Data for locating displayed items

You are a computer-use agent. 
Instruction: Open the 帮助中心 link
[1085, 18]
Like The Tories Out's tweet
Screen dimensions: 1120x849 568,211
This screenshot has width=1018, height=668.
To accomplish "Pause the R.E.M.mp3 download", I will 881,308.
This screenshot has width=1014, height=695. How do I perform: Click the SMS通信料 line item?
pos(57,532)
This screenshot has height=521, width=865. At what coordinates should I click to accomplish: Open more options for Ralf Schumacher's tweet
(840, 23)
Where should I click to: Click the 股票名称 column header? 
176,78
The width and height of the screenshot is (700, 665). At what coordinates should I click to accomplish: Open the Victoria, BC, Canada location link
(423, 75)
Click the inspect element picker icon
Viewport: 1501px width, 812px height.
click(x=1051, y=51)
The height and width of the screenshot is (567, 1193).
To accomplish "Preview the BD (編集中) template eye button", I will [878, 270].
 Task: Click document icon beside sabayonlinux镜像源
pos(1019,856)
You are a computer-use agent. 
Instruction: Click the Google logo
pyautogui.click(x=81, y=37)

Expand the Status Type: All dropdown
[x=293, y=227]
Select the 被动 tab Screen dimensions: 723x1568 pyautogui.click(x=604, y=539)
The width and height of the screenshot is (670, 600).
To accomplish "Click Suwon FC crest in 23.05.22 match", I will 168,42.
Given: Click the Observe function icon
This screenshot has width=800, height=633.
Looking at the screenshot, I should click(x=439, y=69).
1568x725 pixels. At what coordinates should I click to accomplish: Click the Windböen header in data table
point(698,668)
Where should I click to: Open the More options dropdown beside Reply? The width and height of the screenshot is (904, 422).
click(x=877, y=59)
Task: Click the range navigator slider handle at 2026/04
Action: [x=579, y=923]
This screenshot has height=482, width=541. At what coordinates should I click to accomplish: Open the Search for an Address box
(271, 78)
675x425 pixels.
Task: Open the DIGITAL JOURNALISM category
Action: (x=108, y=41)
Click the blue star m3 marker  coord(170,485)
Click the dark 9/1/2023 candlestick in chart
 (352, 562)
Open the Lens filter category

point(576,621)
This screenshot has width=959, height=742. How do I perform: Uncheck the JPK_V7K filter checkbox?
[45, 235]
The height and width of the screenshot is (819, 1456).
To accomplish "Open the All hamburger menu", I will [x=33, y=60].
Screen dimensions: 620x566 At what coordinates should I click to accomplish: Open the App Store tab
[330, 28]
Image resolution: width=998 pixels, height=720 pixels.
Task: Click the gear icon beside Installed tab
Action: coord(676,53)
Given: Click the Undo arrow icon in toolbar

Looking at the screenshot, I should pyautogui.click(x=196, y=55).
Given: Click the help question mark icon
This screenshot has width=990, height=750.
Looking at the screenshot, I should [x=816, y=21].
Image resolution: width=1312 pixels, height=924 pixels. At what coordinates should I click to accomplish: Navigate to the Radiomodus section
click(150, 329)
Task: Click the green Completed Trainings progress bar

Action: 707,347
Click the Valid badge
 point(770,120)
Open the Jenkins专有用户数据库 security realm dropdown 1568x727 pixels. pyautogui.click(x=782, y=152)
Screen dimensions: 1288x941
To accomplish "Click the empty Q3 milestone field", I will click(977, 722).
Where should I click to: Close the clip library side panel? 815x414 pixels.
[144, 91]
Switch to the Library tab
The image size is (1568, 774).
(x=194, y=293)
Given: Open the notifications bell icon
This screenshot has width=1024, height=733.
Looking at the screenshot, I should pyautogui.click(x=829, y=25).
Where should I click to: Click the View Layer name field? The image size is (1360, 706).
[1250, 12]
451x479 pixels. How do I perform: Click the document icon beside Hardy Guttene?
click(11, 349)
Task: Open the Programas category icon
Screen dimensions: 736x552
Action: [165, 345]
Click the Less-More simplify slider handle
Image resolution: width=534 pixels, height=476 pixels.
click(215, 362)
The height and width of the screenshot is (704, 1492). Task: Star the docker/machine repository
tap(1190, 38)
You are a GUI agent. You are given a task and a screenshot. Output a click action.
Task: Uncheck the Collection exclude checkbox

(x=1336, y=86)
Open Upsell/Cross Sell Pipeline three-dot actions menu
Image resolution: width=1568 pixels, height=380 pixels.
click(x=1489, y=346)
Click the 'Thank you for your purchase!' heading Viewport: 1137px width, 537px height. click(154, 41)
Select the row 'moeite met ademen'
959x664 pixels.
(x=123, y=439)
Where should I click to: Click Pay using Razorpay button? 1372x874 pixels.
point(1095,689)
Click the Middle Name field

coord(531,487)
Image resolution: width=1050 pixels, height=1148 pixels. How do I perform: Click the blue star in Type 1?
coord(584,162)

▶ [Given task] Rewrite all of the data above as a numbered list with one line per entry, skipping any blank lines.

▶ [Problem solution]
1. You are a computer-use agent. 
2. Instruction: Open the 帮助中心 link
3. [1085, 18]
4. Like The Tories Out's tweet
5. Screen dimensions: 1120x849 568,211
6. This screenshot has width=1018, height=668.
7. To accomplish "Pause the R.E.M.mp3 download", I will 881,308.
8. This screenshot has width=1014, height=695. How do I perform: Click the SMS通信料 line item?
9. pos(57,532)
10. This screenshot has height=521, width=865. At what coordinates should I click to accomplish: Open more options for Ralf Schumacher's tweet
11. (840, 23)
12. Where should I click to: Click the 股票名称 column header? 
13. 176,78
14. The width and height of the screenshot is (700, 665). At what coordinates should I click to accomplish: Open the Victoria, BC, Canada location link
15. (423, 75)
16. Click the inspect element picker icon
17. Viewport: 1501px width, 812px height.
18. click(x=1051, y=51)
19. The height and width of the screenshot is (567, 1193).
20. To accomplish "Preview the BD (編集中) template eye button", I will [878, 270].
21.  Task: Click document icon beside sabayonlinux镜像源
22. pos(1019,856)
23. You are a computer-use agent. 
24. Instruction: Click the Google logo
25. pyautogui.click(x=81, y=37)
26. Expand the Status Type: All dropdown
27. [x=293, y=227]
28. Select the 被动 tab Screen dimensions: 723x1568 pyautogui.click(x=604, y=539)
29. The width and height of the screenshot is (670, 600).
30. To accomplish "Click Suwon FC crest in 23.05.22 match", I will 168,42.
31. Given: Click the Observe function icon
32. This screenshot has width=800, height=633.
33. Looking at the screenshot, I should click(x=439, y=69).
34. 1568x725 pixels. At what coordinates should I click to accomplish: Click the Windböen header in data table
35. point(698,668)
36. Where should I click to: Open the More options dropdown beside Reply? The width and height of the screenshot is (904, 422).
37. click(x=877, y=59)
38. Task: Click the range navigator slider handle at 2026/04
39. Action: [x=579, y=923]
40. This screenshot has height=482, width=541. At what coordinates should I click to accomplish: Open the Search for an Address box
41. (271, 78)
42. 675x425 pixels.
43. Task: Open the DIGITAL JOURNALISM category
44. Action: (x=108, y=41)
45. Click the blue star m3 marker  coord(170,485)
46. Click the dark 9/1/2023 candlestick in chart
47.  (352, 562)
48. Open the Lens filter category
49. point(576,621)
50. This screenshot has width=959, height=742. How do I perform: Uncheck the JPK_V7K filter checkbox?
51. [45, 235]
52. The height and width of the screenshot is (819, 1456).
53. To accomplish "Open the All hamburger menu", I will [x=33, y=60].
54. Screen dimensions: 620x566 At what coordinates should I click to accomplish: Open the App Store tab
55. [330, 28]
56. Image resolution: width=998 pixels, height=720 pixels.
57. Task: Click the gear icon beside Installed tab
58. Action: coord(676,53)
59. Given: Click the Undo arrow icon in toolbar
60. Looking at the screenshot, I should pyautogui.click(x=196, y=55).
61. Given: Click the help question mark icon
62. This screenshot has width=990, height=750.
63. Looking at the screenshot, I should [x=816, y=21].
64. Image resolution: width=1312 pixels, height=924 pixels. At what coordinates should I click to accomplish: Navigate to the Radiomodus section
65. click(150, 329)
66. Task: Click the green Completed Trainings progress bar
67. Action: 707,347
68. Click the Valid badge
69.  point(770,120)
70. Open the Jenkins专有用户数据库 security realm dropdown 1568x727 pixels. pyautogui.click(x=782, y=152)
71. Screen dimensions: 1288x941
72. To accomplish "Click the empty Q3 milestone field", I will click(977, 722).
73. Where should I click to: Close the clip library side panel? 815x414 pixels.
74. [144, 91]
75. Switch to the Library tab
76. The image size is (1568, 774).
77. (x=194, y=293)
78. Given: Open the notifications bell icon
79. This screenshot has width=1024, height=733.
80. Looking at the screenshot, I should pyautogui.click(x=829, y=25).
81. Where should I click to: Click the View Layer name field? The image size is (1360, 706).
82. [1250, 12]
83. 451x479 pixels. How do I perform: Click the document icon beside Hardy Guttene?
84. click(11, 349)
85. Task: Open the Programas category icon
86. Screen dimensions: 736x552
87. Action: [165, 345]
88. Click the Less-More simplify slider handle
89. Image resolution: width=534 pixels, height=476 pixels.
90. click(215, 362)
91. The height and width of the screenshot is (704, 1492). Task: Star the docker/machine repository
92. tap(1190, 38)
93. You are a GUI agent. You are given a task and a screenshot. Output a click action.
94. Task: Uncheck the Collection exclude checkbox
95. (x=1336, y=86)
96. Open Upsell/Cross Sell Pipeline three-dot actions menu
97. Image resolution: width=1568 pixels, height=380 pixels.
98. click(x=1489, y=346)
99. Click the 'Thank you for your purchase!' heading Viewport: 1137px width, 537px height. click(154, 41)
100. Select the row 'moeite met ademen'
101. 959x664 pixels.
102. (x=123, y=439)
103. Where should I click to: Click Pay using Razorpay button? 1372x874 pixels.
104. point(1095,689)
105. Click the Middle Name field
106. coord(531,487)
107. Image resolution: width=1050 pixels, height=1148 pixels. How do I perform: Click the blue star in Type 1?
108. coord(584,162)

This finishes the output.